I know the answers about perfect timing and perfect plans, but sometimes the right answers aren’t what we really want.

Bethlehem

And as I’ve read the first few chapters of Matthew and Luke during the last couple of Advent seasons, the end of Matthew 2 sounds different to my heart.

Then when Herod saw that he had been tricked by the magi, he became very enraged, and sent and slew all the male children who were in Bethlehem and all its vicinity, from two years old and under, according to the time which he had determined from the magi. Then what had been spoken through Jeremiah the prophet was fulfilled: “A voice was heard in Ramah, Weeping and great mourning, Rachel weeping for her children; And she refused to be comforted, Because they were no more.” (Matthew 2:16-18)

I read those verses for a decade with a kind of distant sympathy. But with a one- and now a two-year-old son trying to climb in my lap while I read — or pushing a truck around the floor while I watch that scene — something swells inside of me and I wonder how many women they killed that night too. Because they’d have to kill me first. 

I wonder how many of those families prayed and waited years for their children. I wonder how many had daughters before finally having the son who could take care of the family a generation later. I wonder how many had their sons first, but then struggled to conceive again.

And in the midst of those kinds of tragedies, since the dawn of time, people have asked, “Where is God?”

But God was there.

He was there, in the flesh. Arrived in accordance with several, centuries-old prophecies. Announced by a host of angels. Visited by magi from distant lands, who came bearing elaborate riches as gifts. God was actually, literally, physically right there in their midst. He came as a Messiah, a Deliverer, a Savior …

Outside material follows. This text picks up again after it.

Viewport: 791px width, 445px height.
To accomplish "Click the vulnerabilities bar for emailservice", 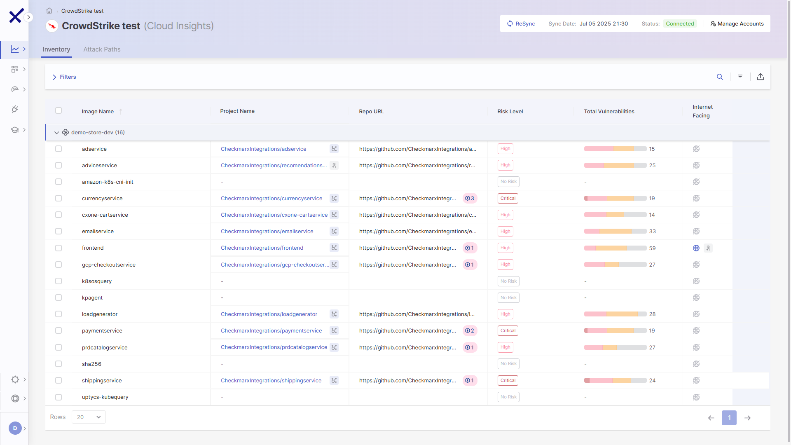I will (x=615, y=232).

But He didn’t deliver. And He didn’t save. He left. Under cover of darkness. Probably not the same night, like in the movies, but He knew it would happen. It was all part of prophecy. He didn’t confuse the soldiers, like He’d done before. He didn’t hide the babies, like He’d allowed other mothers to do in the past. He didn’t resurrect them, like He would do for other families in thirty years.

Just silence.

I don’t know why. Not really. Not in any kind of way that will comfort a broken heart.

I know that He knows why. I know there is a reason. I know that those babies are better for His coming. I know that He is good, and He is mercy, and He is love — even in His silence. Even when I desperately want an answer or a miracle.

Because I know the incarnation is a miracle, even if it doesn’t mean everything I want it to mean. It means everything it needs to. It answers every prayer, even when I don’t understand how.